From Chapter 1: (Click for PDF)
We Have Some Fun
Wachsman called two experts. The first was from Harvard’s physics department. His job was to establish that selenium was a dangerous chemical. I think they called him because he worked at Harvard. He was not a medical doctor, let alone an oncologist, and he didn’t seem to know much about selenium. I thought about trying to strike him as a witness or challenge his credentials, but instead, I decided to have some fun with him.
We did some medical research and pulled up every article about selenium published in the past twenty years, and every article about a couple of other medications. Those were the days of dot-matrix, continuous-feed printer paper. When we printed up the lists of articles, it was a lot of pages, maybe fifty or a hundred pages of just the names and citations of the scientific articles (and some other lists).
So on cross, I just started reading the names of the articles and where they were published (and most were published in reputable journals, at least as far as I and the jury knew). One by one I read them.
In order to discuss an article with an expert, you have to first ask the expert if he is familiar with the article. If he says he is, you can ask him questions about the article. But if he isn’t, you can’t ask him about the article. This Harvard professor was not familiar with the first article on selenium, so I moved to the second. Nope, he didn’t know that one either. I went down my list, quoting the title of each article about selenium and where it was published. He was not familiar with a single one of them.
All of these articles had titles like “The Use of Selenium to Prevent and Treat Tumors.” So he didn’t look so much like an expert on selenium since he had not heard of any of these articles. And the jury was hearing about all these wonderful articles about the magical anti-cancer properties of selenium.
After going through about a dozen such articles, the jury was seeing me appear to get frustrated, since I was not able to discuss any of these articles with him. Actually, I was hoping he had not read any of the articles, because that made two of us. I hadn’t read a single one of them either. All I had were the names of the articles.
I then asked the judge for a moment to look through all the pages of the articles. At that point the fifty attached pages somehow started to unfold and fall to the floor like an expanding accordion, page after attached page. I clumsily tried to stop the pages from unraveling. (The clumsy part was no act.) I eventually retrieved all the attached papers from the floor, but it took some time, as I was having some trouble putting them back together. All this time, everyone was waiting for me to continue. As I finished putting the pages back together, I told the judge I had no further questions. I think the point was made.
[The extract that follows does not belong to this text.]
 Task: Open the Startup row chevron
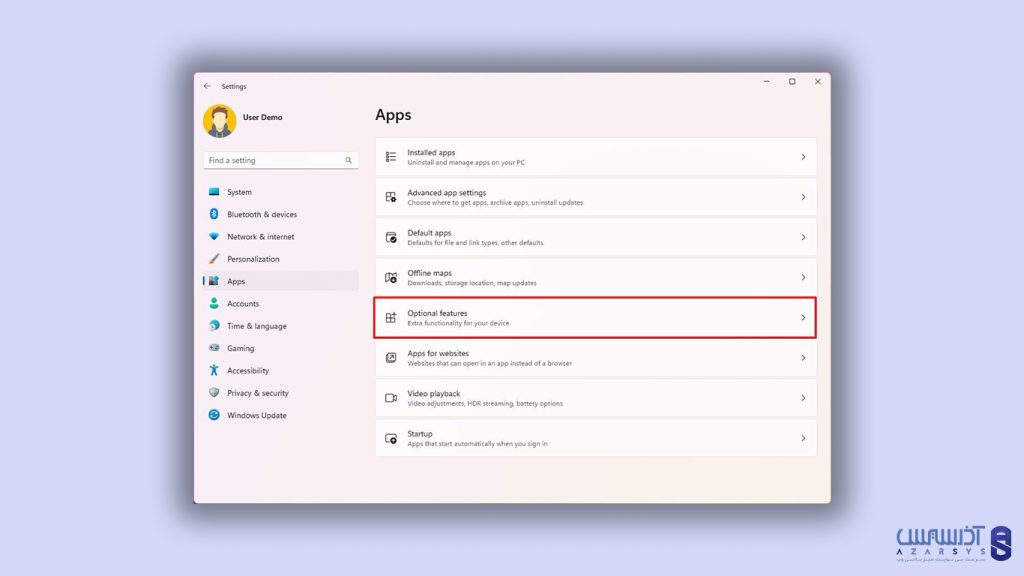(x=802, y=438)
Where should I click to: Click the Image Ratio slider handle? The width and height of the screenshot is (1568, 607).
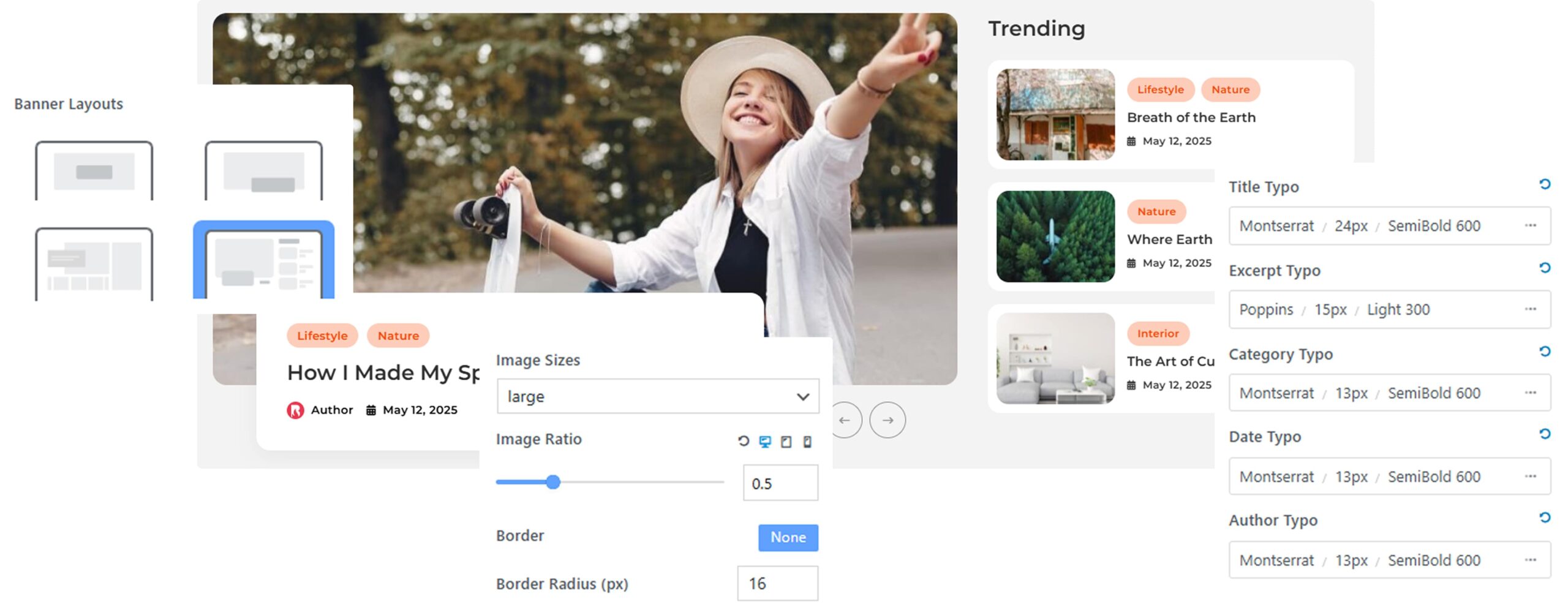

From Chapter 2: (Click for PDF)
“Aspirin Is a Very Dangerous Drug”
A major part of the government’s case was the interstate shipment of medicine. The government brought in a senior FDA employee. His job was to explain the FDA drug approval process, its necessity, and how the FDA regulates interstate commerce.
I caught a break with him on cross-examination. I made some reference to the fact that not every drug is as benign as aspirin. It was just an offhand comment. But the FDA witness corrected me and said that aspirin was a very dangerous drug. I looked at him in astonishment. And I wasn’t the only one who was surprised. Before he could stop himself, Judge Lake turned to the witness and said, “You mean taking a child’s dose of aspirin every day is dangerous?” Everyone in the courtroom knew that Lake was taking aspirin, just like many of us were.
The FDA witness turned to the judge, looked him dead in the eye, and said, “Yes, it is.” And then he said something even more remarkable. He said that if aspirin was up for drug approval now, the FDA would never approve it. He said aspirin was just too dangerous and there are too many other, better things out there to treat headache pain and aches. Lake was speechless.
Sensing a moment here, I raised my arms in an overly dramatic gesture and said half seriously, “Your Honor, I rest my case.” Everyone in the courtroom laughed, and I think the point was made.
There were a number of humorous moments during the prosecutor’s direct case. However, these guys were deadly serious about putting Burzynski in jail, and they were presenting a competent and persuasive case.
From Chapter 6: (Click for PDF)
Even Homer Simpson Becomes a Chiropractor
The medical establishment has two big problems with chiropractic. First, it does not think there is any hard science behind the subluxation theory as the cause of disease. Maybe not, but there are hundreds of articles in the best sense of “evidence-based medicine” and “controlled trials” that demonstrate the effectiveness of chiropractic on soft tissue (i.e., muscle and ligament) injury. In my opinion, chiropractic has much more science and better results than a wide range of medical interventions like the laminectomies and fusions performed by back surgeons.39 There is a double standard here, as the majority of medical therapeutics is not supported by controlled clinical trials which are the gold standard of medical science. (See Chapter 8 for more about this.)
But the bigger complaint the medical and especially the insurance establishment has against chiropractors is over treatment. This idea has even made it into pop culture. There is an episode of The Simpsons where Homer goes to a chiropractor who tells Homer he has to come for treatment three times a week for the rest of his life. Over the years, the insurance industry and the federal government have come up with a variety of approaches to stop the alleged over treatment of patients by chiropractors.